§ YOUR INSTRUCTIONS:
Wherever a line of the data contains "computer", copy that line.

§ DATA FOR THIS EXERCISE:
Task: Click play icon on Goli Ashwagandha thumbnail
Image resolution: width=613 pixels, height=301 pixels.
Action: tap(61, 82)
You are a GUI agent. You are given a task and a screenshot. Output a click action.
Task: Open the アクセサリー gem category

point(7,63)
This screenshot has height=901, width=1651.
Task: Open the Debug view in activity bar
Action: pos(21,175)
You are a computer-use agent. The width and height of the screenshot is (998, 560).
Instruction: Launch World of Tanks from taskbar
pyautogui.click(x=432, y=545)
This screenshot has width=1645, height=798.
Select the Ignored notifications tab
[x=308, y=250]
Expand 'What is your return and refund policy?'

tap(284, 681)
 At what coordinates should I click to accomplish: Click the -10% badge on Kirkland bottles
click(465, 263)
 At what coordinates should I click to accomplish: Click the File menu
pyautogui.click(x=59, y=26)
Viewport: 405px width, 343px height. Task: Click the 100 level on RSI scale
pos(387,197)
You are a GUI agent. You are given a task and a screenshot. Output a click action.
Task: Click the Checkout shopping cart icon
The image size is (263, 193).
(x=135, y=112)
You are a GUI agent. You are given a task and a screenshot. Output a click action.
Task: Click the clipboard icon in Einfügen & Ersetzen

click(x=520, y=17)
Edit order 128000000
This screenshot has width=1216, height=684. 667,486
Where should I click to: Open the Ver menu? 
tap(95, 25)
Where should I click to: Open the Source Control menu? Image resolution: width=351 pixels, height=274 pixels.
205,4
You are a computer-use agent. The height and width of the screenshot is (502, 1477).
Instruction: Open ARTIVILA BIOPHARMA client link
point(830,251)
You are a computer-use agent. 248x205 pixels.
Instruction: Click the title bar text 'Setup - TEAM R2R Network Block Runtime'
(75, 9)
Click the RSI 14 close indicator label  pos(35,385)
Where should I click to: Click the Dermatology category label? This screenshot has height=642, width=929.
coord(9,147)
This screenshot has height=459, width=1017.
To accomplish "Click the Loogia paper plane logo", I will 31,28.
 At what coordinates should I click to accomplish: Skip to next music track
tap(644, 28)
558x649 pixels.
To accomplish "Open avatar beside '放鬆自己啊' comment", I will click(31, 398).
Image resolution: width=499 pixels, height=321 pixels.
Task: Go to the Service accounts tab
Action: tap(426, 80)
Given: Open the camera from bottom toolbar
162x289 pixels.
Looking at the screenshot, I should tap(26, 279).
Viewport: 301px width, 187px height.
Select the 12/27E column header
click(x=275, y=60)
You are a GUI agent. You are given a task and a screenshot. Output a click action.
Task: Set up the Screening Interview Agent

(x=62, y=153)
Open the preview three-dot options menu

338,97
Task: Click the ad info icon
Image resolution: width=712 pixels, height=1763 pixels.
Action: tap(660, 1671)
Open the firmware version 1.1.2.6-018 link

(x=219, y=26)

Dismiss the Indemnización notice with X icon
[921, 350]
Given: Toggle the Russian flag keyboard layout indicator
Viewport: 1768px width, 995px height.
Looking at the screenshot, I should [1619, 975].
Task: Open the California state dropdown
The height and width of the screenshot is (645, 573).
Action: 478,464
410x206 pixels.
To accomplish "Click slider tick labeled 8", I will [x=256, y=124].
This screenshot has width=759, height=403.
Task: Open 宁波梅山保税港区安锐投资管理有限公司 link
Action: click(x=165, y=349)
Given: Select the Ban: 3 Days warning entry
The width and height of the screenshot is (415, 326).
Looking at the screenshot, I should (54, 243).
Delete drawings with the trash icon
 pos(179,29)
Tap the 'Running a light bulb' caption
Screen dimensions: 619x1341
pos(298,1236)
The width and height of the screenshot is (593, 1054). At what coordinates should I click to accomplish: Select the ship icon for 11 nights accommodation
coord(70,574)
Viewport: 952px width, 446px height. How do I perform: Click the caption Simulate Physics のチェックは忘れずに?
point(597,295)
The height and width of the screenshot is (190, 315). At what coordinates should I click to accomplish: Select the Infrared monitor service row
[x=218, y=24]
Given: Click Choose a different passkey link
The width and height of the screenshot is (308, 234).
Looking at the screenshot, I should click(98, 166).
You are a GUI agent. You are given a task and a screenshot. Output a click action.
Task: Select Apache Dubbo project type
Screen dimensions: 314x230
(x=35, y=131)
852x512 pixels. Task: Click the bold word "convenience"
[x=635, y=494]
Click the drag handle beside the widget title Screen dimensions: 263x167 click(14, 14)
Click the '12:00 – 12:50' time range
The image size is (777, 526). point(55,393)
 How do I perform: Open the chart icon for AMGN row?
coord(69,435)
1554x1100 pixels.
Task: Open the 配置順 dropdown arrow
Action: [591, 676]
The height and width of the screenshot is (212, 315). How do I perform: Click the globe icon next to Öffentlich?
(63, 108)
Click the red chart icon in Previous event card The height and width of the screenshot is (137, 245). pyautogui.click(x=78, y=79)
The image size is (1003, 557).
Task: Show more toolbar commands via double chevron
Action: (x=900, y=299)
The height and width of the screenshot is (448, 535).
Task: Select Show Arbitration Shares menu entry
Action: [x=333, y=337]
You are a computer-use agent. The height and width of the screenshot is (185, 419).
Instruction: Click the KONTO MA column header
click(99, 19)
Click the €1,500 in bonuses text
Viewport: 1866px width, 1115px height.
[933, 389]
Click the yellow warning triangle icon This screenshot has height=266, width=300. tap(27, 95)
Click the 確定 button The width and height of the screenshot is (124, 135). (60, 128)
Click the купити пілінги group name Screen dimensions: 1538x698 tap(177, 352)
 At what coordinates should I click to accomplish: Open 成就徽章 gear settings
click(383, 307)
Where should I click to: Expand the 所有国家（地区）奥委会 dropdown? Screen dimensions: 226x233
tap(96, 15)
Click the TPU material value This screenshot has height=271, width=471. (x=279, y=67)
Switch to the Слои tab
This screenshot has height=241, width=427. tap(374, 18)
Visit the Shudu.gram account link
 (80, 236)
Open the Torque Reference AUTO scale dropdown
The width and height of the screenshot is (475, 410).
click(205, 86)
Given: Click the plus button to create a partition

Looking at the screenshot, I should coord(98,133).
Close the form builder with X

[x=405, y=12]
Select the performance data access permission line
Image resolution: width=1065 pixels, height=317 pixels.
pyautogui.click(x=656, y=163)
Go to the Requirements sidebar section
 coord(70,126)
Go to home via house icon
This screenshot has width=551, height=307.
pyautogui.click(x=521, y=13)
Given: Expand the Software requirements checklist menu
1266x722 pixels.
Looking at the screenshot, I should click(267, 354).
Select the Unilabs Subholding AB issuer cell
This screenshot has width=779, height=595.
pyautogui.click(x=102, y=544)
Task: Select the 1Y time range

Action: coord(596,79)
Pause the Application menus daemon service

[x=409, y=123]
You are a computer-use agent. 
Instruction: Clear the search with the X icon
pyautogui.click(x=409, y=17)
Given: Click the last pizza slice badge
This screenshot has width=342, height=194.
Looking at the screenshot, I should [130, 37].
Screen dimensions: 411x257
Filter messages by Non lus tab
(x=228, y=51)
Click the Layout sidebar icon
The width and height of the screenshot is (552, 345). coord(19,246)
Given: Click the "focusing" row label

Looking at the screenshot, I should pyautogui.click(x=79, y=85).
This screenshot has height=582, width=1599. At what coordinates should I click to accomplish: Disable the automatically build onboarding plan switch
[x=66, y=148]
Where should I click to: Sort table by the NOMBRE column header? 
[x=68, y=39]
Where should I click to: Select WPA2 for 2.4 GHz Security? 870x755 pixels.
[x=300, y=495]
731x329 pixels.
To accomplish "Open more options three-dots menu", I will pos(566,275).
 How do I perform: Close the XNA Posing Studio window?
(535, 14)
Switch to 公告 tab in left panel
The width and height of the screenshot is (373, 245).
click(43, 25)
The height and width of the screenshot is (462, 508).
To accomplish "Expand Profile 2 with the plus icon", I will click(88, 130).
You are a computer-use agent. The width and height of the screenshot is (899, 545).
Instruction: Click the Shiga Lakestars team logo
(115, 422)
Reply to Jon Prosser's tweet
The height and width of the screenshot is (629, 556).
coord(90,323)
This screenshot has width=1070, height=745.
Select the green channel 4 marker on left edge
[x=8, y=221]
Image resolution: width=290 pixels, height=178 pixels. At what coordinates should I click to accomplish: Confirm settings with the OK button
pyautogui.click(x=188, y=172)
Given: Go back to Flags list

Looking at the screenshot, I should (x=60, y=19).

§ RESPONSE TO THIS TASK:
You are a computer-use agent. The width and height of the screenshot is (998, 560).
You are a computer-use agent. The height and width of the screenshot is (502, 1477).
You are a computer-use agent. 248x205 pixels.
You are a computer-use agent. The height and width of the screenshot is (185, 419).
You are a computer-use agent. 
You are a computer-use agent. The width and height of the screenshot is (899, 545).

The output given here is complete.